Endogenous agonists have affinity for multiple receptors.
Synthetic agonists have been designed to have more specificity.
Epinephrine receptor affinity?
mixed alphia, beta-1, beta-2 agonist
Norepinephrine (NE) receptor affinity profile?
mixed alpha, beta-1 agonist
little beta-2 activity
Dopamine receptor affinity profile?
mixed alphia, beta-1 affinity (little beta-2 affinity)
Isolated delta activity at low levels.
I.e. it acts pretty much like NE at high levels.
What’s the effect of epinephrine on HR, CO, and SVR?
HR and CO increased.
SVR doesn’t change much.
Effect of epineprhine on mean arterial pressure (MAP)?
It increases it (due to increases in CO and not changing SVR - MAP = CO * SVR, roughly)
What’s probably the reason why epinephrine doesn’t change SVR much?
Vasoconstriction from alpha agonism balances the vasodilation from beta-2.
Why doesn’t NE cause vasodilation?
It doesn’t have beta-2 activity.
What’s the effect of NE on SVR, HR, and CO?
SVR is increased.
HR is decreased (due to baroreceptor reflex)
CO is unchanged. (increases in SVR, vagal signaling balance beta-1 effects)
What are the effects of dopamine on vasculature at low, intermediate, and high doses?
Low: delta-1 agonism vasodilates renal arterioles.
Intermediate: beta-1 + delta-1 activity increases CO without increasing SVR much.
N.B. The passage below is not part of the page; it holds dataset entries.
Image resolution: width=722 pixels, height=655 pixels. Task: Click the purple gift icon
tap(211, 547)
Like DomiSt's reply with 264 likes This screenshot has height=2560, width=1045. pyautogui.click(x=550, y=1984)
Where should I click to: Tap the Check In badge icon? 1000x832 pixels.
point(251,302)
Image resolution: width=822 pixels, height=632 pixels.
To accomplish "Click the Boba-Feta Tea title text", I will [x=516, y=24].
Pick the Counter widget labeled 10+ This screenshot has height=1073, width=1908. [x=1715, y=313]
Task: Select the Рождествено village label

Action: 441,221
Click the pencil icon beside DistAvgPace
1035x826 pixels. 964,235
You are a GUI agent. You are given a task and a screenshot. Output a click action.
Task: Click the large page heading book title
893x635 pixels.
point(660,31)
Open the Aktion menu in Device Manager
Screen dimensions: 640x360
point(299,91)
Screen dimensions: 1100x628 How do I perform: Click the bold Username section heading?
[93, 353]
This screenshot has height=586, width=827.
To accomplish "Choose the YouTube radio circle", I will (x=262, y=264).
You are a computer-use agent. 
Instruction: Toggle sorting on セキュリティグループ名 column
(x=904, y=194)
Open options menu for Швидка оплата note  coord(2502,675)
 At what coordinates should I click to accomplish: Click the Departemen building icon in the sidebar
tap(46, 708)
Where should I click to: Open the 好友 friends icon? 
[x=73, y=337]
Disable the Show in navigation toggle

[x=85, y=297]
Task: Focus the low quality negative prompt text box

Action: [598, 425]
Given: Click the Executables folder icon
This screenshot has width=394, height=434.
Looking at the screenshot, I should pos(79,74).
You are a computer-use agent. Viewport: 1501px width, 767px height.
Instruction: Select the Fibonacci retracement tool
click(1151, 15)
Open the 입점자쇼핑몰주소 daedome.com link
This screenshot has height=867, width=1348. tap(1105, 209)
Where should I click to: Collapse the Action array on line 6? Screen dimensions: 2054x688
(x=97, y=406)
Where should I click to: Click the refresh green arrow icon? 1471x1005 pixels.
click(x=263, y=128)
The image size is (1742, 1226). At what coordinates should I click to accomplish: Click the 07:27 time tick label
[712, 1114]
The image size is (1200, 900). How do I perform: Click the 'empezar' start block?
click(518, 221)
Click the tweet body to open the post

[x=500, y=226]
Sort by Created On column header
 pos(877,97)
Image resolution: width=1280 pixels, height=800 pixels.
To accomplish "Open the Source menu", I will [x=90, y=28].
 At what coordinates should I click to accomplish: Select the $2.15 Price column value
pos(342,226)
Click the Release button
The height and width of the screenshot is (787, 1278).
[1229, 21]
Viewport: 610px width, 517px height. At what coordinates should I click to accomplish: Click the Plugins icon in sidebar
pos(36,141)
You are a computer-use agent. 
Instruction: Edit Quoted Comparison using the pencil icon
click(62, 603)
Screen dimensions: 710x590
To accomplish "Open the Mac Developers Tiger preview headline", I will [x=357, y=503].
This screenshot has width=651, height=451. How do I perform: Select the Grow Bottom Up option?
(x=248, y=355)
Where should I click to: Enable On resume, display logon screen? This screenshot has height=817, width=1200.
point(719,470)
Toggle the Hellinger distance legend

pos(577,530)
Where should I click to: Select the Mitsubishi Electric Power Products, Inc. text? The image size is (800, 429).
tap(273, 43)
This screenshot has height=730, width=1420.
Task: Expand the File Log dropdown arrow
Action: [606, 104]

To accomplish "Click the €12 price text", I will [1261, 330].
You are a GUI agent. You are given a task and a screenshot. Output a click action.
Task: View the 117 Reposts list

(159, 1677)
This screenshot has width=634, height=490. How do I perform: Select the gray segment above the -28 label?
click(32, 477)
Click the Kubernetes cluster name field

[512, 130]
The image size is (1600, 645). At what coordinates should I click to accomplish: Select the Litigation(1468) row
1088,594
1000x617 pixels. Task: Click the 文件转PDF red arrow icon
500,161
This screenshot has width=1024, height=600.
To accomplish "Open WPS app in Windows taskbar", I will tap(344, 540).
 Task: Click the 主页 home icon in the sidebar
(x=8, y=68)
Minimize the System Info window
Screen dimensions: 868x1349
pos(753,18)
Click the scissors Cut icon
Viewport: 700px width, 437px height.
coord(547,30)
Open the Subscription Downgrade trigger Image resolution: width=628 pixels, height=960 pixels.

High: acts like NE, with increased SVR, decreased HR, and unchanged CO.
So… what is dopamine really good for at low to intermediate doses?
It acts as a pressor without decreasing renal blood flow.
You would think that this would make it a great for various kinds of shock e.g. septic, but there’s a lot of data out there that shows NE has a lower mortality rate vs. dopamine when used for shock….
Primary receptor activity of phenylephrine?
Alpha agonist
Primary receptor activity of dobutamine?
Beta-1 agonist
Primary receptor activity of isoproterenol?
Mixed beta-1, beta-2 agonist
Effect of phenylephrine on SVR, HR, and CO?
Increased SVR
Decreased HR
Decreased CO
Increased MAP, but shunts blood away from skin, gut, kidneys.
(not sure what advantage this has over dopamine as a vasopressor)
Effect of isoproterenol on SVR, HR, and CO? Utility?
SVR decreased
HR increased
CO increased
doesn’t change MAP much, maybe small increase.
Useful for transplanted hearts… and not much else.
Dobutamine effects?
Relatively pure inotrope.
Increases CO, and slightly increases HR, but has little effect on systemic circulation.
Say you have a patient in septic shock. What receptor(s) do you want to agonize, and which adrenergic agonists would accomplish this?
You want to increase SVR by agonizing alpha receptors -and you don’t want beta-2 activity.
This makes norepinephrine and phenylephrine viable choices here (and dopamine, one would think).
Preferred adrenergic agonist for cardiogenic shock?
Dobutamine - beta-1 activity increases inotropy and chronotropy.
(but I suppose you want to be careful of “whipping the heart” and increasing metabolic demand if it’s ischemic)
You don’t want isoproterenol here, as it would cause BP to drop.